Back in the day, while Ernest Huant was exploring whether niacinamide (also known popularly in the world of medicine as "nicotinamide"), a form of vitamin B3, could ease the side effects of radiation in cancer patients, he stumbled upon a surprising benefit—it was clearing up tuberculosis in some of his patients!


Meanwhile, across the pond, French physician Vital Chorine discovered that high doses of nicotinamide halted TB progression in guinea pigs, but not because of its vitamin properties. This piqued the interest of Herbert Fox at Hoffmann-La Roche, who started hunting for compounds similar to niacin. This led to the discovery of isoniazid, marking it as the first drug with specific and potent action against TB.


Fast-forward to today, when niacinamide has become a staple in skincare,

its younger cousin, isoniazid, isn't far behind.


Topical Isoniazid has Been Around for Sometime Now


The transdermal delivery of topical isoniazid was first discovered to be a successful route of drug delivery in 2015 on porcine skin.


Later, in 2017, a group of Chinese researchers used topical isoniazid to manage a case of erythema induratum as an alternative to oral anti-tubercular drugs due to their side effects, such as gastrointestinal distress and thrombocytopenia. They formulated a 3.75% isoniazid ointment by combining crushed tablets (1500 mg) with a 40 g zinc oxide ointment, with a treatment duration planned for nine months.


The treatment was a success and free from any side effects, making the researchers recommend its use as a supplementary therapy for cutaneous tuberculosis.


Subsequent innovation included a collaboration between Brazilian and U.S. researchers who developed a topical cocrystal of Isoniazid and Resveratrol for cutaneous tuberculosis in 2019.


From my understanding, these formulation should only be considered an adjunct to oral anti-tubercular therapy rather than a standalone treatment for cutaneous tuberculosis, especially in multibacillary tuberculosis.



What About Concerns Regarding Isoniazid Resistance?


However, there's an obvious concern about the potential of topical isoniazid to contribute to the development of oral isoniazid resistance.
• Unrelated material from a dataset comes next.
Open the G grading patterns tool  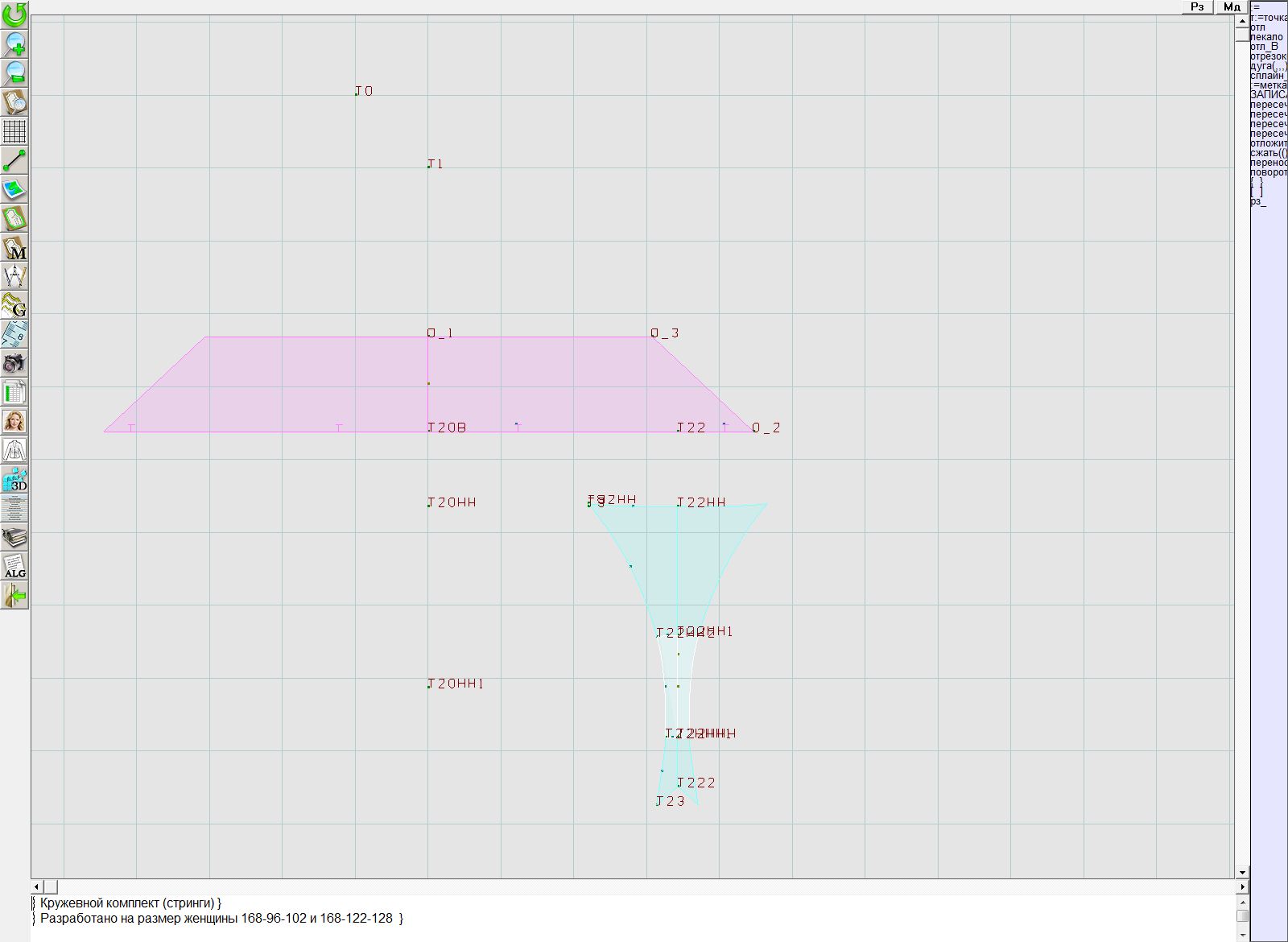14,305
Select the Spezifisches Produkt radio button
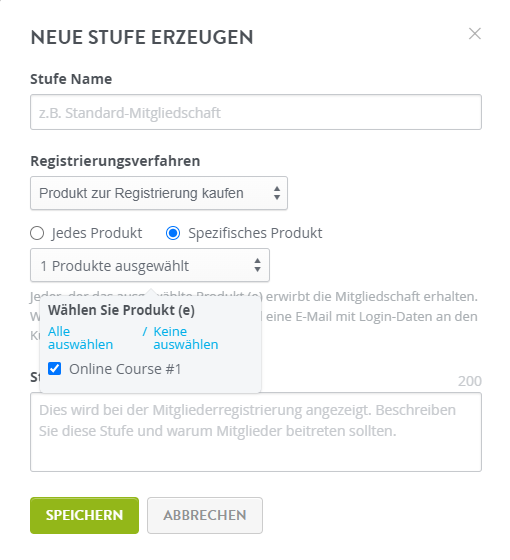 (173, 233)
To take the bull by its horns, I would like to draw insights from a recent publication from Lancet which questions the usage of isoniazid as a first line anti tubercular drug altogether. The report makes mention of multiple studies that has found an anti tubercular regimen without isoniazid to be just as effect.


Originating from trials in the 1950s among the Navajo in Arizona, the drug's side effects, such as severe hepatitis and peripheral neuropathy, were deemed acceptable due to the urgent need for effective tuberculosis treatment. These issues raise questions about its approval under current standards.


That said, isoniazid's role is still unparalleled while managing complicated cases of tuberculosis. It has excellent penetration in the central nervous system in cases like tuberculosis meningitis or managing sepsis with a high mycobacterial load.



Just Thinking Out Loud Here


Coming back to melasma and the current research, these are promising results from just one study. There's a long road ahead to see how topical isoniazid stands up over time and against other contenders.


Moreover, isoniazid is a first line anti-tubercular drug and must be use cautiously for an aesthetic concern like melasma.


Nevertheless, as a dermatologist who sees the daily struggle and frustration of patients with recurring melasma, I'm cautiously optimistic about this old wine in a new bottle until it proves its mettle!


Whether it turns out to be a genius move or just another step in the ongoing search for even better treatments, only time will tell.